Review: Summer of the Mariposas by Guadalupe Garcia McCall

Publication Date: October 20, 2012

Odilia and her sisters are swimming when they come across a dead body. Together they decide to return him to his home - back across the border in Mexico.

With a scattered plan, an old car, and characters from mythology showing up, the girls realize that there's more to this journey than they might realize. As they fight monsters and make their way through Mexico, the girls' relationships with each other are tested, as well as their determination to make it home.

Date Read: December 10, 2018

Here we have the very last book that I read for my Young Adult Literature class, so you can be happy that I'm finally done with all of this.

By the time we got to this last book, I was really done with The Odyssey and all the re-tellings we'd read.
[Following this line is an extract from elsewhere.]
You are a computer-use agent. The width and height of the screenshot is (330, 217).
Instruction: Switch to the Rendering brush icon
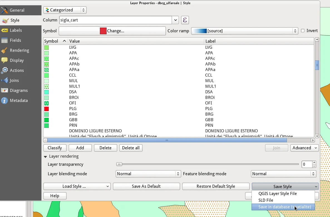tap(4, 50)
The only one I had enjoyed was Percy Jackson, and that was because I had already read it before and loved it. I was more than ready to be done with the re-tellings, and that was probably one of the bigger reasons why I didn't really like this book all that much.
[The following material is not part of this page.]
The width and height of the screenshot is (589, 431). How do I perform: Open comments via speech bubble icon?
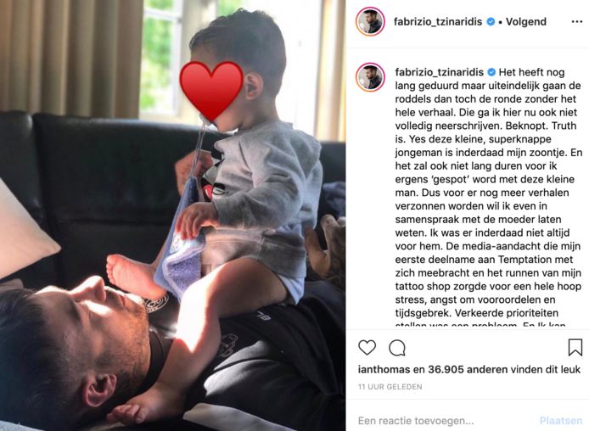397,348
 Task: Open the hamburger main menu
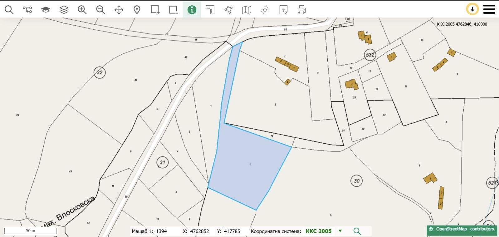(489, 9)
Right off the bat, I was really annoyed by all the sisters and the way they argued with each other. Being the older sister in my family, I found it frustrating to read about their dumb arguments for pages on end. If they were arguments for good reason or to further the plot, I could have understood more, but it was mostly pointless. They spent so much time arguing that I think the book could have lost about 50 pages if they just stopped arguing. I get that it was supposed to depict a realistic sibling relationship, but so much of it was just the same argument in circles without getting anywhere.

More than anything, I was annoyed by the characters because they felt so immature. One of them kept crying even though she was ten, and refused to act her age. It was so frustrating to spend 355 pages with them when I just wanted to knock some sense into each of the sisters. Not only were their attitudes and behavior irritating, it also felt extremely childish and minuscule in comparison to a problem like having a dead body in the car as they drove across the US-Mexico border.

Which brings me to my next point - it was a stupid decision to bring the man back to Mexico. Who seriously looks at a dead man and decides to bring him across the border by stealing a car from their family AND leaving without telling their mother? It adds to the list of reasons why these girls are so immature and frustrating. Their choice to bring this dead man home led to so many other problems that they caused for other people and for their mom.

On top of that, I felt like the use of the mythological figures, both Greek and Azteca, were more sloppy than anything. There was no established magic system with rules, so anything could happen as long as the author wished it to be so. One of my classmates said that this is common for Latin magical realism because the rules were different and it fit within the genre for magic to be more loosely guided. That may be true, but this book didn't even feel like a it was a good use of magical realism within that context. The magic felt like it was a convenient excuse of sloppy writing and a simple solution to otherwise huge plot holes. It felt like the author used magic to solve a lot of the problems in the book instead of creating a solution by herself. The magic was so convenient and so unbound by any kind of rule that I had a really hard time accepting that any of it was even possible.

The existence of mythological figures also really confused me because it felt like I was expected to know exactly who they all were with little to no explanation. Sometimes there was some explanation because the younger siblings didn't know the stories and legends, but other than that, mythological figures appeared and disappeared with little reason and no bounds within the laws of magic.

The plot also felt really dumb. I couldn't really tell what the point of the book was when it felt like we were switching between so many big plot points abruptly. We move from one thing to another with such little transition that it felt like I was reading multiple books in one, jumping from one to another because someone was forcing me to switch books whenever they pleased. It felt like there were too many things being crammed into one book, and they were all important things that the author wanted to touch on, so there was just a lot of switching of topics.

The only reason why I'm leaving this at 3 stars because I respect that the author was incorporating Azetca mythology, which is rarely talked about or represented. It was a nice change, and it was interesting to read about.

By the end of the book, I was so done with everything that the final plot twist almost made me throw the book across the room. Actually...there were several other times in which I almost threw the book across the room. But this particular plot twist felt so forced that I could not handle it anymore. I was entirely done with the story.

Odilia was the oldest, and the story was from her POV, which I have to say that I appreciated. That being said, she was a really frustrating character because it felt like she only partially thought things through and was so quick to believe the magical people she was suddenly seeing. She was also really awful at taking care of her sisters and forcing them to make responsible decisions.

Juanita was such a know-it-all and probably the most irresponsible out of all the girls cause she was the one who insisted on crossing the border with the dead man. No matter what happened, she couldn't see the reason in it. Despite all that, she was supposed to be the smart one of the five girls.

The twins were so obsessed with themselves that they could have disappeared from the book and I would not have gained or missed anything. They just spent their time obsessing over their desire for fame and their appearances that they served little to no purpose. They might have been useful at one point in the story, but there was literally only once instance in which they were useful.

And then we have the youngest, whose name I honestly don't even remember. But for a ten-year old, she was a huge crybaby and so incredibly immature. It felt more like she was five or six, just from the way she was acting.

3 stars. It was my professor's favorite book, but this just didn't do it for me. I have too many issues with it to recommend it to anyone.